We somehow got into The Whispers on ABC, which is just ridiculous because it’s not good and nothing happens. We’re also watching True Detective, the new season.

What’s one thing you wish you knew how to cook?
I really wish I could cook bun bo hue, which is a spicy central Vietnamese soup. It’s not as easy it seems.

I know you’re a big Outkast fan. What’s the best concert you’ve ever been to?
I’ve been to a lot of shows. My very first concert, I was 10 years old. It was 1994; I saw Pink Floyd play at Bobby Dodd, and I fell asleep to “Comfortably Numb.” And I saw Paul McCartney at Piedmont Park, and that was just insane . . . He played “Blackbird,”  and on the first note it started to rain, and I thought, Paul McCartney controls the weather.

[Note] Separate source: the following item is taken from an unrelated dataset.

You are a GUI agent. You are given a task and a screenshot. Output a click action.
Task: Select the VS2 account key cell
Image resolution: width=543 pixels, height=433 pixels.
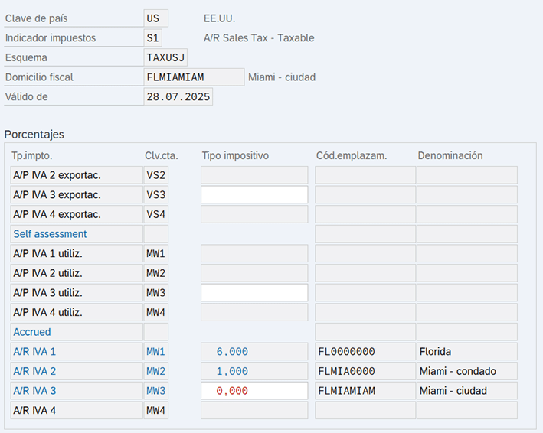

What would you be if you weren’t a chef?
NFL scouting and trying to be a general manager of an NFL team.

You tweet about the Hawks and Falcons a lot. What’s your favorite thing about being an Atlanta sports fan?
Whenever Atlanta teams start winning, it’s the most amazing thing that happens culturally anywhere. It’s incredible to me the amount of excitement and energy. The Hawks and Falcons help bring us all together.

The Luminary is in Krog Street Market right off the Atlanta BeltLine. What’s your BeltLine pet peeve?
People who come park at Krog Street Market to go on to the BeltLine. And those four-people-wide groups walking on the BeltLine—I ride my bike up and down the BeltLine, and you have to come to a complete stop.

You grew up in Garden Hills. What do you feel like the city’s missing?
Open water. If we had a proper massive lake, not like Lanier, no one would ever talk about Atlanta as not being awesome, but then it would probably be as expensive as New York or Chicago. Also, I wish we had a hockey team in Atlanta. Once you have baseball, football, basketball, soccer, and hockey, no one can say you aren’t the real deal.

What’s the best secret of your neighborhood, the Old Fourth Ward?
How close I live to Dr. King’s grave. I ride my bike by it pretty much once a day. It’s incredible that we aren’t having to go out to Arlington National Cemetery to see this.